**ACTION ITEM:**
Pick every line out of the entries below that holds the string "double", and report them.

**EXCERPTED DATA:**
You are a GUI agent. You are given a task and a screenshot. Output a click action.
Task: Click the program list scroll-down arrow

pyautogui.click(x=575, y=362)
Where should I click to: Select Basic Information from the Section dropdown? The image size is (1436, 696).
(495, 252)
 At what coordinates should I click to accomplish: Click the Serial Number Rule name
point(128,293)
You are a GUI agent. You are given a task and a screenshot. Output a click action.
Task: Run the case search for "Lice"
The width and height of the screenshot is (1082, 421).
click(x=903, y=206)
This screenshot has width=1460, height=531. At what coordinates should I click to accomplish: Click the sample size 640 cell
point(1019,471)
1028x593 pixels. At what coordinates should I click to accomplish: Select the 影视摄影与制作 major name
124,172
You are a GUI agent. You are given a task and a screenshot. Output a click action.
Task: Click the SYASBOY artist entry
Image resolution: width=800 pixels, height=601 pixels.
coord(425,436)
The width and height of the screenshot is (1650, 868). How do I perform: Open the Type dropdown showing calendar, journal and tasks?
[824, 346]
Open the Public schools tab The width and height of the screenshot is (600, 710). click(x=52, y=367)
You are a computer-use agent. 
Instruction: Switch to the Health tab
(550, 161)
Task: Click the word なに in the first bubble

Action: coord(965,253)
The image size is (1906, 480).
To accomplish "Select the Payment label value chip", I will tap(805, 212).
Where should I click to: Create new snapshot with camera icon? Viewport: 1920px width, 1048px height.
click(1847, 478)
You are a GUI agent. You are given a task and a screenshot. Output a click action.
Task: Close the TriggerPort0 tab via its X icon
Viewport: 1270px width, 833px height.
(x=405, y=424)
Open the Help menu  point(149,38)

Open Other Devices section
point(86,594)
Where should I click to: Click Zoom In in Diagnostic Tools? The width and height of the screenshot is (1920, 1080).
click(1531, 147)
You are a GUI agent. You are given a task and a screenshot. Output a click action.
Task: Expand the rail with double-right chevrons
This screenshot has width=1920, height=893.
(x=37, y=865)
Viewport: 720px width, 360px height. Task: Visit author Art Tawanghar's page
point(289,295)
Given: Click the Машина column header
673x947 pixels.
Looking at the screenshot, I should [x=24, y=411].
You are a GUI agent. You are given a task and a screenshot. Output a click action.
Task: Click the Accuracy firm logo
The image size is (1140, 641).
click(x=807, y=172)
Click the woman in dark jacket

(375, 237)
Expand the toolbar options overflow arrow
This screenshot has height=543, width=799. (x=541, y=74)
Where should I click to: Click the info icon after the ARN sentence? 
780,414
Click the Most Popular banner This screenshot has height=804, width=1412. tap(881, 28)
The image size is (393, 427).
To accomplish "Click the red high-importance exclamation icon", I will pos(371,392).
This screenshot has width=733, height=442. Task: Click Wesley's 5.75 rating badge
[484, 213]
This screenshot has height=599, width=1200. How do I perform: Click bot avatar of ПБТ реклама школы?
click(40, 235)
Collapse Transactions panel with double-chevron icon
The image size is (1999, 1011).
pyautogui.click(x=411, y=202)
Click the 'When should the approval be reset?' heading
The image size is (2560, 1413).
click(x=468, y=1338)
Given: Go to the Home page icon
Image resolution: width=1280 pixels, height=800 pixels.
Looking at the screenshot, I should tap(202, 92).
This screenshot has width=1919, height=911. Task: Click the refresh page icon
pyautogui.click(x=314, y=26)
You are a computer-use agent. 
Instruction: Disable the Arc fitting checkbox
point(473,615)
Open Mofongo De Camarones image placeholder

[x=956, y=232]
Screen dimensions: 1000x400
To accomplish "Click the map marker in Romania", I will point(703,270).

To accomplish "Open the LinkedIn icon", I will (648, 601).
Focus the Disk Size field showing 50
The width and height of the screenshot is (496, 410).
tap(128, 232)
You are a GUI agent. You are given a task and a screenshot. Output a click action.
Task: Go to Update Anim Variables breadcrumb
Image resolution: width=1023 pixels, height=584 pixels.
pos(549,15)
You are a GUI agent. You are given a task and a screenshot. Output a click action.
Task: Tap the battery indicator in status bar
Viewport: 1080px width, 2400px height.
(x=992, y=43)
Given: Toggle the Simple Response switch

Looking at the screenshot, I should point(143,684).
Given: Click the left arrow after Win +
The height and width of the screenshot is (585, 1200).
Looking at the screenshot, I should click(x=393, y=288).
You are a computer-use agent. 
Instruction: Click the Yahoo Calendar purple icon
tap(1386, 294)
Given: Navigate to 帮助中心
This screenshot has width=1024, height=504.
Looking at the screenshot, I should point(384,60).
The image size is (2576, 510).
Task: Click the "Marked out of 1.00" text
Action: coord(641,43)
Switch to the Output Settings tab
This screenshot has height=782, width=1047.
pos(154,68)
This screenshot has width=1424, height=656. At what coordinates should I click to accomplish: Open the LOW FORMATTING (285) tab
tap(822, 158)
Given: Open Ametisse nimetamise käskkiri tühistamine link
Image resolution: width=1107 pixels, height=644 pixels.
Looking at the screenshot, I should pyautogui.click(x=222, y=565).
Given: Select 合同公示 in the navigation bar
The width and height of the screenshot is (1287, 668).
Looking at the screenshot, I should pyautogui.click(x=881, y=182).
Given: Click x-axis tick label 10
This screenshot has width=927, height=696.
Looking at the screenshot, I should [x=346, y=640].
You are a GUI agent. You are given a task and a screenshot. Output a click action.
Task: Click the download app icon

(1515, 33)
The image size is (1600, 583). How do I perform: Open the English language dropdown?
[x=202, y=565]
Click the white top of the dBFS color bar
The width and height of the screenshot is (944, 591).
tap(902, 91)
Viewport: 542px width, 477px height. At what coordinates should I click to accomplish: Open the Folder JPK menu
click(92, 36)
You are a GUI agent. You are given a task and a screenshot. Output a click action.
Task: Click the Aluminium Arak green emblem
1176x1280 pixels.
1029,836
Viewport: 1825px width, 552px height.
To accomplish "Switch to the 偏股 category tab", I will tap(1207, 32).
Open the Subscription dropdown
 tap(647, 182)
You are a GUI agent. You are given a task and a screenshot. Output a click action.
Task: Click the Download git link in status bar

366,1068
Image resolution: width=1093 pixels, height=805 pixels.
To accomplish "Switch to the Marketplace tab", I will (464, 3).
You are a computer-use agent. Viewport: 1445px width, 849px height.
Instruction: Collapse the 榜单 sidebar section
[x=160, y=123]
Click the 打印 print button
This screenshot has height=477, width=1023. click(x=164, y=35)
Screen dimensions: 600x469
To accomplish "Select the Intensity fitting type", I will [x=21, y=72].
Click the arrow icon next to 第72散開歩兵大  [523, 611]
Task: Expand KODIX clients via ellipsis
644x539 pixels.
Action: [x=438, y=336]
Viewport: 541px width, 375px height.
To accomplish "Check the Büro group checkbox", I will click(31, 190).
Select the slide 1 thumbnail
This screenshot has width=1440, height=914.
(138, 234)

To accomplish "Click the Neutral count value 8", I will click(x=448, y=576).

**YOUR SOLUTION:**
Task: Expand the rail with double-right chevrons
Collapse Transactions panel with double-chevron icon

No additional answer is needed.